Pedro Antonio defiende su sonrisa ante el féretro de su padre.
CDMX. La muerte de Pedro Torres, figura capital de la televisión mexicana, ha desencadenado una controversia inesperada tras la difusión de imágenes de su funeral. En las fotografías, capturadas el pasado 30 de enero de 2026, su hijo Pedro Antonio Torres aparece sonriendo frente al féretro, un gesto que encendió un debate inmediato en redes sociales sobre los protocolos del duelo y el respeto a los difuntos.
Ante las críticas que calificaron su actitud como «inapropiada», Pedro Antonio decidió responder públicamente para aclarar el significado de su postura.

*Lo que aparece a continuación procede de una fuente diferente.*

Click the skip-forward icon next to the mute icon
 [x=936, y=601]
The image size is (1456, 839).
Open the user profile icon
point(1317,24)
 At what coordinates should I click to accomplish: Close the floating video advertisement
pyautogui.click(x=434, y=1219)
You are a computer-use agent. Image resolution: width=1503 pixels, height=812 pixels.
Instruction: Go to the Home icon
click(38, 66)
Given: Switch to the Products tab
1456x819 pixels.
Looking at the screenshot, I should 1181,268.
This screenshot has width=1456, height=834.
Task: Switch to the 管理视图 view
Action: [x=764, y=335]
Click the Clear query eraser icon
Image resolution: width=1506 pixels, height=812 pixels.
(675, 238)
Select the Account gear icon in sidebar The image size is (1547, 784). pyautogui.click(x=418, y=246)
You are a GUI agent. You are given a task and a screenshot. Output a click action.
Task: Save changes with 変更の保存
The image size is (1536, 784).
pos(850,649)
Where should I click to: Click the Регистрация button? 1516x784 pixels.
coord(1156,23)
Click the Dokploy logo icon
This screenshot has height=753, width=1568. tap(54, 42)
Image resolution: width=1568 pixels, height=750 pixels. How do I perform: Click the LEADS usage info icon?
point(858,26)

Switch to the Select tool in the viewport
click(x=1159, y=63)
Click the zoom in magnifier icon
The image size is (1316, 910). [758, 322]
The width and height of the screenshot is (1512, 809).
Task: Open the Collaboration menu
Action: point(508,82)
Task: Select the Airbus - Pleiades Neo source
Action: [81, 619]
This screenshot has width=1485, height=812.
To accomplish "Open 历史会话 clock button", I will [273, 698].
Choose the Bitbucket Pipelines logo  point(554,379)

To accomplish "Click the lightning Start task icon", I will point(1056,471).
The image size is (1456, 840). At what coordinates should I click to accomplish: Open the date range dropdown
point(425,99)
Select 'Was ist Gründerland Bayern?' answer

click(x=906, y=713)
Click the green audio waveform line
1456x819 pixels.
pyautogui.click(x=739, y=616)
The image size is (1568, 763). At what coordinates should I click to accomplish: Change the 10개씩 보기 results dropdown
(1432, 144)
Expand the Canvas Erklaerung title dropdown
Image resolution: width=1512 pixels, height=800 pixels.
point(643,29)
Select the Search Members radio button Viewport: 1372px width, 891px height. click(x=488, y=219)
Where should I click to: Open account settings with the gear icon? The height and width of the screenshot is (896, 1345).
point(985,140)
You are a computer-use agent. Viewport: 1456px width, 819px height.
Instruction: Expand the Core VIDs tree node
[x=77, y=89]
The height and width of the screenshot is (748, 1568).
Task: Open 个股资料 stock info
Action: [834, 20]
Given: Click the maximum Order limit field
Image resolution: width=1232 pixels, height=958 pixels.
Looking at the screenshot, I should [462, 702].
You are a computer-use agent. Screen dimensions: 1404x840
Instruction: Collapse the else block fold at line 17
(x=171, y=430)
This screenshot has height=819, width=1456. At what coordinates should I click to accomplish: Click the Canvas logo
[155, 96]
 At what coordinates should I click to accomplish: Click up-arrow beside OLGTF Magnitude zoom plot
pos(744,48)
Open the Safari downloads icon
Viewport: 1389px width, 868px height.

El joven argumentó que su sonrisa no era un signo de falta de respeto, sino una forma de honrar el espíritu alegre y optimista que siempre caracterizó a su padre en vida, asegurando que el productor disfrutaba de capturar momentos a través de la fotografía.
La ceremonia también contó con la presencia de la actriz Lucía Méndez, exesposa del productor, quien fue vista registrando el momento con su teléfono celular. Méndez respaldó el sentir de la familia al subrayar la dureza de los últimos seis meses de agonía, señalando que, tras un largo periodo de dolor, el fallecimiento representó finalmente un descanso para el creador de éxitos televisivos.
La familia reveló que el productor enfrentó una batalla contra la Esclerosis Lateral Amiotrófica (ELA), una enfermedad neurodegenerativa que deterioró progresivamente su función muscular. Pedro Antonio destacó que el «dolor inimaginable» vivido durante el avance de la enfermedad preparó a sus allegados para un duelo anticipado, transformando la despedida en un acto de liberación frente al sufrimiento físico.
Pedro Torres deja un legado incalculable en la industria del entretenimiento audiovisual en México. Fue el visionario detrás de fenómenos como Big Brother México, Mujeres Asesinas y la renovación de espacios informativos como El Noticiero con Joaquín López-Dóriga. Su capacidad para adaptar formatos internacionales y crear narrativas impactantes lo consolidó como un referente imprescindible de la pantalla chica.
Al final, las palabras de su hijo buscan conciliar la imagen pública del duelo con la intimidad de una familia que elige recordar al genio creativo desde la luz.
«Yo sé que mi papá nos está viendo desde arriba y le da mucho gusto que me tome fotos con él», concluyó Pedro Antonio, cerrando así un capítulo que mezcló la solemnidad del adiós con la celebración de una vida dedicada a la imagen.